1970s: Print Culture
1970s: Print Culture
Serious readers in the 1970s had good reason to be confused. Critics surveyed a publishing world that seemed no longer to be producing great works of literature, and they proclaimed that the novel was dead. What they might have said, however, was that the novel was changing and changing fast. No longer were the great novels being produced by white American male writers; in the 1970s, some of the best serious fiction was being produced by minorities, women like Alice Walker (1944–) and Toni Morrison (1931–), and people living outside the United States, such as Gabriel García Marquez (1928–) and Jorge Luis Borges (1899–1986).
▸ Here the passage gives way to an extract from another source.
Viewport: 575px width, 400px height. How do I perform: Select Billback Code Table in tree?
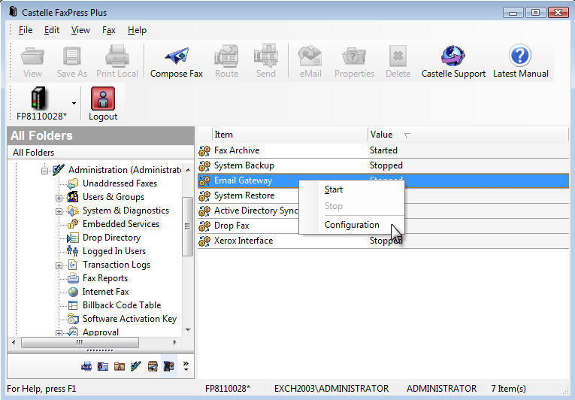pos(121,305)
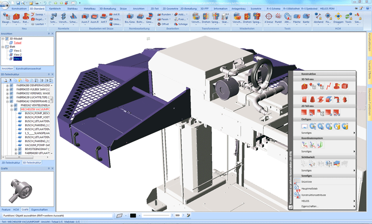Expand the FABR04335 VULBEK SAM node
The image size is (372, 224).
tap(7, 89)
The market for popular fiction boomed in the 1970s, as Americans lapped up exciting, fast-paced books by skilled popular novelists. Harold Robbins (1916–1997) and Judith Krantz (1937–) specialized in "trash fiction," with its sensational doses of sex, money, and power. Novels about spying and global political intrigue frequently topped the best-seller lists. The most popular writers of these novels were Robert Ludlum (1927–2001), Irving Wallace (1916–1990), and Leon Uris (1924–). Barbara Cartland (1901–2000) and Phyllis A. Whitney (1903–) were the queens of the romance novel. A new series— called Harlequin Romances—offered a steady stream of romance fiction intended for women. The 1970s also saw the first appearance of the man who would dominate the best-seller list for the rest of the century: horror writer Stephen King (1947–). One of the surprise hits of the decade was a historical account of the life of a black family titled Roots, by Alex Haley (1921–1992). Roots later became a popular television miniseries.
The American magazine market continued to splinter, with new magazines being created to serve all variety of interests. Three magazines that started in the 1970s provide a taste of this variety. People aimed to provide upscale gossip and photos to Americans hungry for any word on celebrities. Ms. covered serious issues of interest to feminists, while Hustler certainly did not.